The driver got out to put the suitcase in the trunk, but I wanted to keep it with me. We drove down the Avenue de I'Opéra and followed the quais. Paris was deserted that night, like a city I was about to leave forever. Once I was at the Quai de la Tournelle, I was afraid I'd lost the key to the room, but it was in one of my raincoat pockets after all.
I walked past the little reception counter and asked the man who usually sat there until midnight if anyone had called for room 3 . He answered no, but it was only ten to ten.
I climbed the stairs without any objection from him. Maybe he couldn't tell the difference between Van Bever and me. Or else he didn't feel like worrying about people's comings and goings anymore, in this hotel that was about to be closed down.
I left the door of the room ajar so that I would be sure to hear him when he called me to the telephone. I put the suitcase flat on the floor and stretched out on Jacqueline's bed. The smell of ether clung stubbornly to the pillow. Had she been taking it again? Would that smell be forever associated in my mind with Jacqueline?
At ten o'clock I began to worry: she would never call, and I would never see her again. I often expected people I had met to disappear at any moment, not to be heard from again. I myself sometimes arranged to meet people and never showed up, and sometimes I even took advantage of the momentary distraction of someone I was walking with in the street to disappear. A porte-cochère on the Place Saint-Michel had often been extremely useful to me. Once you passed through it you could cross a courtyard and come out on the Rue de I'Hirondelle. And in a little black notebook I had made a list of all the apartment buildings with two exits.
I heard the man's voice in the stairway: telephone for room 3 . It was ten fifteen and I had already given up on her. She had slipped away from Cartaud. She was in the seventeenth arrondissement. She asked if l had the suitcase. I was to pack her clothes in an overnight bag and go get my things as well from the Hôtel de Lima, then wait for her in the Café Dante. But I had to get away from the Quai de la Tournelle as quickly as possible, because that was the first place Cartaud would come looking. She spoke in a very calm voice, as if she had prepared all this in her head beforehand. I found an old overnight bag in the closet and in it I put her two pairs of pants, her leather jacket, her bras, her pairs of red espadrilles, her turtleneck sweater, and the various toiletries lined up on the shelf above the sink, among them a bottle of ether. There was nothing left but Van Bever's clothes. I left the light on so the concierge would think someone was still in the room, and I closed the door behind me. What time would Van Bever come back? He might very well join us at the Café Dante. Had she called him in Forges or Dieppe, and had she said the same thing to him as she'd said to me?
I left the stairway light off as I went downstairs.
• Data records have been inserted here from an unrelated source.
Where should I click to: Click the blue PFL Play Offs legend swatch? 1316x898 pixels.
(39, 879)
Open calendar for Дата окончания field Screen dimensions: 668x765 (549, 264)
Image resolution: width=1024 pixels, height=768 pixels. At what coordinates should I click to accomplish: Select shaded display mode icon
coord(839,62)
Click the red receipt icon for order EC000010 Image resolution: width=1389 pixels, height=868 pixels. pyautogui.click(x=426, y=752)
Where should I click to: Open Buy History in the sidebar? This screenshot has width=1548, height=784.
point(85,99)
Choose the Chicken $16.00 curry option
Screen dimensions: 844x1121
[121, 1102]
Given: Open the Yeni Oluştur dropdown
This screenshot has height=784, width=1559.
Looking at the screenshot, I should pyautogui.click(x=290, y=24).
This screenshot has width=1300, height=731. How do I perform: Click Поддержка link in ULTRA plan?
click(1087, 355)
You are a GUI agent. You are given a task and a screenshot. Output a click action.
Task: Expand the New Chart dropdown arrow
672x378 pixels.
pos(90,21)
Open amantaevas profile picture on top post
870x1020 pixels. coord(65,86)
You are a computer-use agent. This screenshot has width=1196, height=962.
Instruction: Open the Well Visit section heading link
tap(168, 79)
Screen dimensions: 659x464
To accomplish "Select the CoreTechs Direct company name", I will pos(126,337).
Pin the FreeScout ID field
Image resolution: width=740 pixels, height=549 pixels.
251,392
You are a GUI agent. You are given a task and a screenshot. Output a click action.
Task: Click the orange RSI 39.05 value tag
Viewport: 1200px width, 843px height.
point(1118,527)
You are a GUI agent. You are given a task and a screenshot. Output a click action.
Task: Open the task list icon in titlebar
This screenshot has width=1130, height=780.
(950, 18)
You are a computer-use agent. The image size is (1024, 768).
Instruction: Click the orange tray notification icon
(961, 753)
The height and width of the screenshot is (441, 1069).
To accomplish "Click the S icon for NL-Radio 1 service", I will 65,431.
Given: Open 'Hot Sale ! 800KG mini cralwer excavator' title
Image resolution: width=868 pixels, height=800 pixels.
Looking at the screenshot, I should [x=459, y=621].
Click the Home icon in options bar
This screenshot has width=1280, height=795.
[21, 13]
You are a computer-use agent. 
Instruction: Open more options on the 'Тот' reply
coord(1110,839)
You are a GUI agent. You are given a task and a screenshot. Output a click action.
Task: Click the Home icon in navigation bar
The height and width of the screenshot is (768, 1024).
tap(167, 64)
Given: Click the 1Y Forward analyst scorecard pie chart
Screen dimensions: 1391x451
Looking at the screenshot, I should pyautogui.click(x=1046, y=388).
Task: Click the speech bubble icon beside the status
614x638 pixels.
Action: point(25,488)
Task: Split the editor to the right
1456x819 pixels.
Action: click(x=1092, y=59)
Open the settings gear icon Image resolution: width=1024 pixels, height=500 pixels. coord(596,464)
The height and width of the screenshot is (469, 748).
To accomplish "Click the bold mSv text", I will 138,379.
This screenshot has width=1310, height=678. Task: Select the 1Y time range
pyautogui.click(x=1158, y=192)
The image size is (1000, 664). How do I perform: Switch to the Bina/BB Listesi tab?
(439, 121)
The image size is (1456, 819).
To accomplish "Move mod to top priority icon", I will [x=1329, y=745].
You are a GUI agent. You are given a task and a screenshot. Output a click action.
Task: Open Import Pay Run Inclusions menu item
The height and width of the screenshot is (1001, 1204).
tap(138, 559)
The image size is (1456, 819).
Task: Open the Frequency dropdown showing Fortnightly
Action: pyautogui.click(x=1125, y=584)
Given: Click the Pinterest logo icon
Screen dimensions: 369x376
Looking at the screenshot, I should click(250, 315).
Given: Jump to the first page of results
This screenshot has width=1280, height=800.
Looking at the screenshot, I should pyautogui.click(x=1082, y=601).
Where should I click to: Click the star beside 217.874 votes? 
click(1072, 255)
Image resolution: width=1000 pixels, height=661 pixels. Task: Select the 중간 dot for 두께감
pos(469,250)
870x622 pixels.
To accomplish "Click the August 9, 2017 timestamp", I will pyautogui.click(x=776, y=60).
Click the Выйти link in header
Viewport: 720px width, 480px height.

I didn't want to attract the concierge's attention carrying this suitcase and overnight bag. He was hunched over a newspaper, doing the crossword puzzle. I couldn't help looking at him as I walked by, but he didn't even lift his head. Out on the Quai de la Tournelle, I was afraid I might hear someone behind me shouting 'Monsieur, monsieur … Would you please come back at once …' And I was also expecting to see Cartaud pull alongside me and stop. But once I got to the Rue des Bemardins I calmed down. I quickly went up to my room and put the few clothes and the two books I had left into Jacqueline's bag.
Then I went downstairs and asked for the bill. The night concierge asked me no questions. Outside on the Boulevard Saint-Germain I felt the same euphoria that always welled up in me when I was about to run away.